Modern technology has evolved tremendously in alleviating disability.
Prosthetic limbs have been in use for quite a while now that aid patients in walking.
Prosthetic technology is getting better with every passing day. The high-tech advancement in prosthetic limbs allows the amputee to control the movement of the fingers.
Exoskeletons are devices attached to the limbs and help patients walk and control posture and gait. But they use extra power due to which their use is limited.
Exoskeletons
They can be used in the following patients who are unable to walk:
Paraplegic patients
Patients with their limbs paralyzed, i.e., legs unable to move on their own for several reasons like stroke, spinal cord injury, genetic causes, etc.
Children with cerebral palsy
These children have a brain injury due to deficiency of oxygen at birth, which leads to paralysis with an increased tone of muscles, hence leading to couch gait.
This type of gait is tiring and awkward for the patient. So, the support from the exoskeleton can help these patients in the long run.
Amputated limbs
Patients who have lost their limbs because of long-term diabetes, the soldiers, or patients who have undergone traumatic injury to the limbs in accidents can also be helped with these exoskeletons.
Mobility impairing illnesses
Parkinsonism, in which the patient’s gait becomes short shuffling, and there is an increased tendency to fall. In such patients, these robots can add the right amount of force to help them move.
Multiple sclerosis
In these patients, there is an increased tone of the muscles due to some abnormality in the nervous system’s protective coverings. This leads to interference in the normal gait. In such circumstances, exoskeletons can prove to be a big help.
Structure of Exoskeleton
These robotic devices have motors. These motors provide force for correcting the walking pattern of the patients. Speed or movement angles can be easily customized. Developed by biomedical engineers, the exoskeleton is made out of aeronautical aluminum.
How it works
The exoskeleton uses sensors to measure the efforts undertaken by the human body,” says Juan José Iceta Yurrita, an industrial engineer at Gogoa.
Exoskeleton supplements the body movements. It also motivates the patients to put in as much effort as possible. Hence, the final gait by which patients walk is a combination of the patient’s effort supplemented by these exoskeletons.
All of this helps the patient walk smoothly, faster, and with less effort.
Advancements in Exoskeletons
There is a need to improve these exoskeletons in terms of;
- Protecting from falls.
- Reducing the energy required for walking
- Reducing spasticity in case of cerebral palsy
Engineers in Italy are designing an exoskeleton to reduce falls among the elderly and those with amputated limbs. For example, while researchers at Stanford University are trying to reduce the energy, it takes people such as those recovering from stroke to walk. A team in New York City helps children with cerebral palsy get out of the “crouch gait” that makes it difficult and awkward for them to get around.
Technological improvements that are undertaken include;
- Motors are smaller, more powerful, and cheaper
- Electronics easier to operate
- Gyroscopes and accelerators are smaller, cheaper, and more precise – they can give cell phones directions. It can tell where the patient’s leg is in the space.

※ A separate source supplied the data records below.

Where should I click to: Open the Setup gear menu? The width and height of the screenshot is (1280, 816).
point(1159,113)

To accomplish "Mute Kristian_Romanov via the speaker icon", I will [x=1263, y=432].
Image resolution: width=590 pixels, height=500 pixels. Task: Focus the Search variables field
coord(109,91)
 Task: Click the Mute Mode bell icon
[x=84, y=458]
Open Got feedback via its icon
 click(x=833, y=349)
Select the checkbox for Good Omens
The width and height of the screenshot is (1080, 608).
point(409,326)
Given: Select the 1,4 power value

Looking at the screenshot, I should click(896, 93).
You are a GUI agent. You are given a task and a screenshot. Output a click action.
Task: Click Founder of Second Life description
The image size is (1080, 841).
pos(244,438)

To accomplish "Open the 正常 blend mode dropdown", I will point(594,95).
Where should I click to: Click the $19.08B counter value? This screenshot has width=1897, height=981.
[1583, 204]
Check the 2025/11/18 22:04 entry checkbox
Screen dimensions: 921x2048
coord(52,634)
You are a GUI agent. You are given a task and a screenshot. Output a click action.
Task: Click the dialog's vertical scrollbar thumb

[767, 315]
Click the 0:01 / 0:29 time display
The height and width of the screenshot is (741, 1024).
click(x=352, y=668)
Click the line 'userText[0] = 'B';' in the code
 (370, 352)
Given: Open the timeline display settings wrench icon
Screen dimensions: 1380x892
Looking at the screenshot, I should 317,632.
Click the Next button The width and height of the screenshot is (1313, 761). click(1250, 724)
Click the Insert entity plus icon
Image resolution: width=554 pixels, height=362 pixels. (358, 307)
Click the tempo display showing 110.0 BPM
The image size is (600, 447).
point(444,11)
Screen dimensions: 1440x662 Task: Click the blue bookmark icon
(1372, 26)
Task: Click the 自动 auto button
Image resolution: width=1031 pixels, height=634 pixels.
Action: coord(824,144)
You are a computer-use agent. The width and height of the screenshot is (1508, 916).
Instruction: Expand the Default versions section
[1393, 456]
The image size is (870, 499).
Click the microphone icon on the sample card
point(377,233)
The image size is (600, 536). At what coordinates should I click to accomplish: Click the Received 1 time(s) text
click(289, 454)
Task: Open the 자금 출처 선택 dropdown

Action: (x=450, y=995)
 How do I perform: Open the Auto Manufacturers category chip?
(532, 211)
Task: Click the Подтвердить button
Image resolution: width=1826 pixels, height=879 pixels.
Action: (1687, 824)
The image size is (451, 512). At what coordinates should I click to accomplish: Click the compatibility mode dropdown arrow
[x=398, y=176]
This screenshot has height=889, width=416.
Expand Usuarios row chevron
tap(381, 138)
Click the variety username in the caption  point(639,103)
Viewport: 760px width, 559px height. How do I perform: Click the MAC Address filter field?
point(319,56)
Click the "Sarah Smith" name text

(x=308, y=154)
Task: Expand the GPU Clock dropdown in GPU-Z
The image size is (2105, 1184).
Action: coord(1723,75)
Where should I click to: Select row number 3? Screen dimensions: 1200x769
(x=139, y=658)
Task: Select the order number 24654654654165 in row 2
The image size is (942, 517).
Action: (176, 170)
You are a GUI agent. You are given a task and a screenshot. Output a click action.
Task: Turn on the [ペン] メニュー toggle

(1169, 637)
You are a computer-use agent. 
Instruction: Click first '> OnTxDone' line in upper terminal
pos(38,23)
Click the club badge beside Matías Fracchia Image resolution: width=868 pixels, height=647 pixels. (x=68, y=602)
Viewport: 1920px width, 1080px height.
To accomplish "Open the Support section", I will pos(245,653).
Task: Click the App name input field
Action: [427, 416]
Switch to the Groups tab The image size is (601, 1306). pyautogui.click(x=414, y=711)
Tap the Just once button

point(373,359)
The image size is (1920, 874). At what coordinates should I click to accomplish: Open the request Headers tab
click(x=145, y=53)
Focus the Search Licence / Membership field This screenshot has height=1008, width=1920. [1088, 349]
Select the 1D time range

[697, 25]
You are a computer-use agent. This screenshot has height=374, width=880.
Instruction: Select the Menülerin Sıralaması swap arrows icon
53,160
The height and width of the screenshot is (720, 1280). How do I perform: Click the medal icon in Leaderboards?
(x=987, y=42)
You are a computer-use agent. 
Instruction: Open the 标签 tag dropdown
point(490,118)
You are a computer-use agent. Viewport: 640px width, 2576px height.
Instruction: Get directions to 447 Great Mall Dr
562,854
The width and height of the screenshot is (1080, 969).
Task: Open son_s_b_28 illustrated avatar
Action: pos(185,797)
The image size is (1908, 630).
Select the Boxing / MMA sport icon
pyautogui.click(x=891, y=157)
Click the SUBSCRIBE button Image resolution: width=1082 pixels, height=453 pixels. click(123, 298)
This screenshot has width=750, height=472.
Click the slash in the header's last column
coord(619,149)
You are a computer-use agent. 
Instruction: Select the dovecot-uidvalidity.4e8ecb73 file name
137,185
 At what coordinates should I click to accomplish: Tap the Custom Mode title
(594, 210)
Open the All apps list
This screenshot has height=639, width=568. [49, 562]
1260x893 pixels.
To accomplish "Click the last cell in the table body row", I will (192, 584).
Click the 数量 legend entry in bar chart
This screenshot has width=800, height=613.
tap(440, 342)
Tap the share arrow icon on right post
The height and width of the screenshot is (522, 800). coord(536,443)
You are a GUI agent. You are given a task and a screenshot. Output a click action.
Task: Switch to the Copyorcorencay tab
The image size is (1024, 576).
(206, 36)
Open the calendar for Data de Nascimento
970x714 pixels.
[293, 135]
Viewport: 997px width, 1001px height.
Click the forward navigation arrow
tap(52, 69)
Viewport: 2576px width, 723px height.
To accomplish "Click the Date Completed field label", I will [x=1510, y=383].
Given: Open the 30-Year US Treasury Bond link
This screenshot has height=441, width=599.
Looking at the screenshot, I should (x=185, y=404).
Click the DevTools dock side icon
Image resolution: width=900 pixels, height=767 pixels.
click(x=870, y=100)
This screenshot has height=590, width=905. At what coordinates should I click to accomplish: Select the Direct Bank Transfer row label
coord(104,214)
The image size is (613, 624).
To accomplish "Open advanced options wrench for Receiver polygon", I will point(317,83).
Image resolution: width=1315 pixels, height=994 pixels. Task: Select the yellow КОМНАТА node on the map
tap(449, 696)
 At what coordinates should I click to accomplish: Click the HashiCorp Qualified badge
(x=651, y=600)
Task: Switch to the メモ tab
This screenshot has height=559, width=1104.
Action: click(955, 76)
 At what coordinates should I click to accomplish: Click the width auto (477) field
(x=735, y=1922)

The development of these exoskeletons was started to support soldiers to reduce the energy of walking while carrying heavy bag packs. A few years after this project, they started realizing that they could help stroke patients who have physical disabilities.
Role of Exoskeletons in patients of stroke
Most of the patients with stroke experience a restriction of their mobility. Research suggests that these exoskeletons can promote mobility in persons with stroke due to brain plasticity and connectivity re-modulation mechanisms that are specifically catered by the robotic devices using the latest technologies.
Future of Exoskeleton Technology
“We want to be able to give voice orders to the exoskeleton, instead of using tablets or phones,” says Gogoa CEO and Hank Project coordinator Carlos Fernández Isoird. “We’ve already tested this voice command function; it works quite well. This would be good for physiotherapists, as they would have their hands free to handle patients safely. And rehabilitation would become even more customized.”
Let’s see where the future takes us!